■ EXERCISE REQUIREMENTS ■
Copy the lines starting at the one containing "This screenshot has height=484, width=643." and ending at the one containing "Action: (100, 142)", reproducing each character for character.

■ RECORDS FOR PROCESSING ■
********

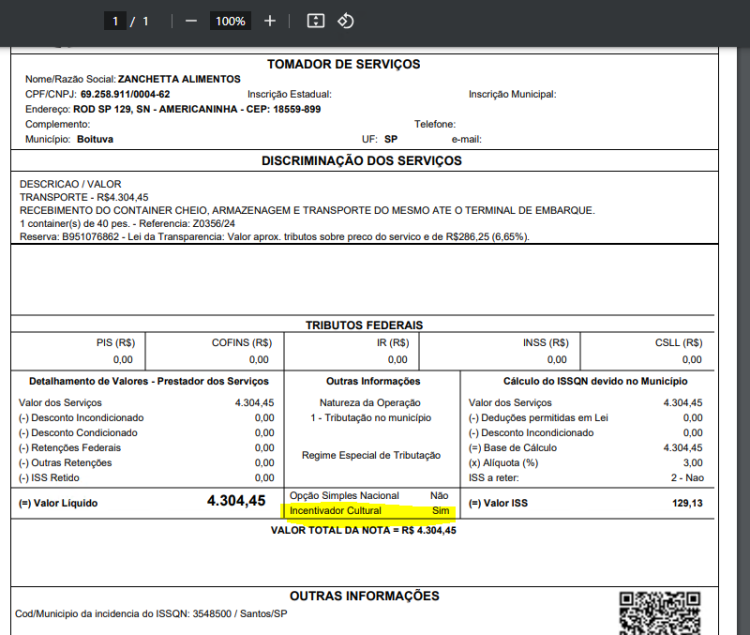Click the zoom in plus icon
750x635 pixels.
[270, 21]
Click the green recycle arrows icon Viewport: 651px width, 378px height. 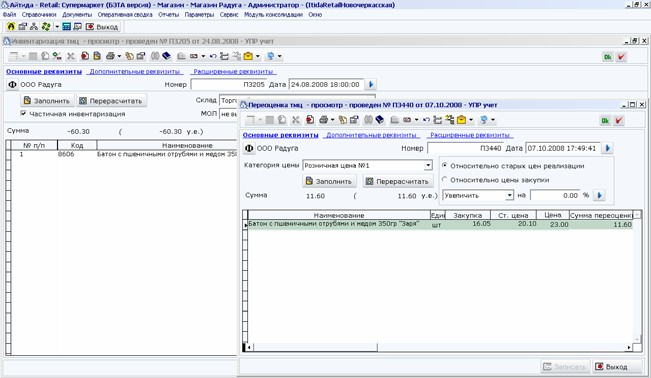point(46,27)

********

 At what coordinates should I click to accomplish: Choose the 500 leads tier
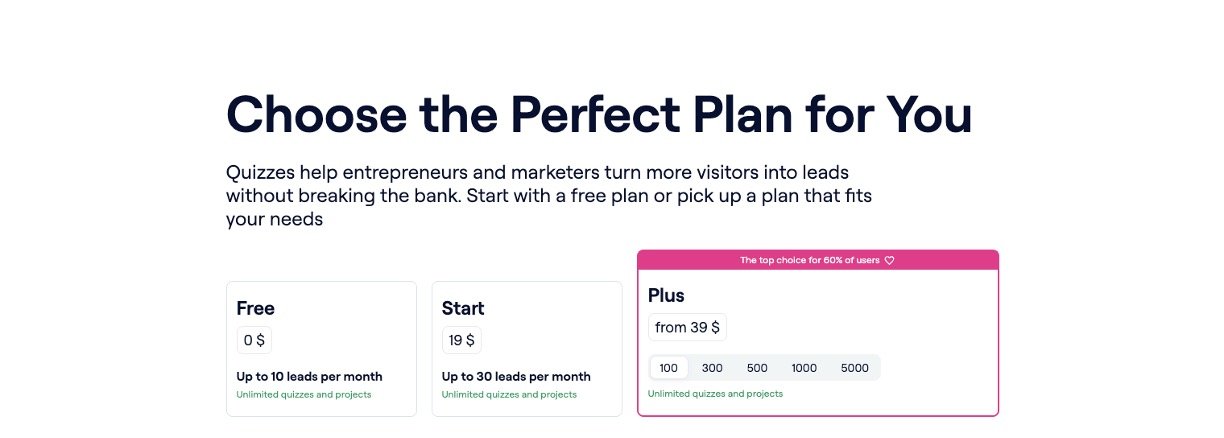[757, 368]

********

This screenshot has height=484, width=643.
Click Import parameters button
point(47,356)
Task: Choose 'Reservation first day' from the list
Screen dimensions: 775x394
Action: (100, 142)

********

■ COMPLETED TASK ■
This screenshot has height=484, width=643.
Click Import parameters button
point(47,356)
Task: Choose 'Reservation first day' from the list
Screen dimensions: 775x394
Action: (100, 142)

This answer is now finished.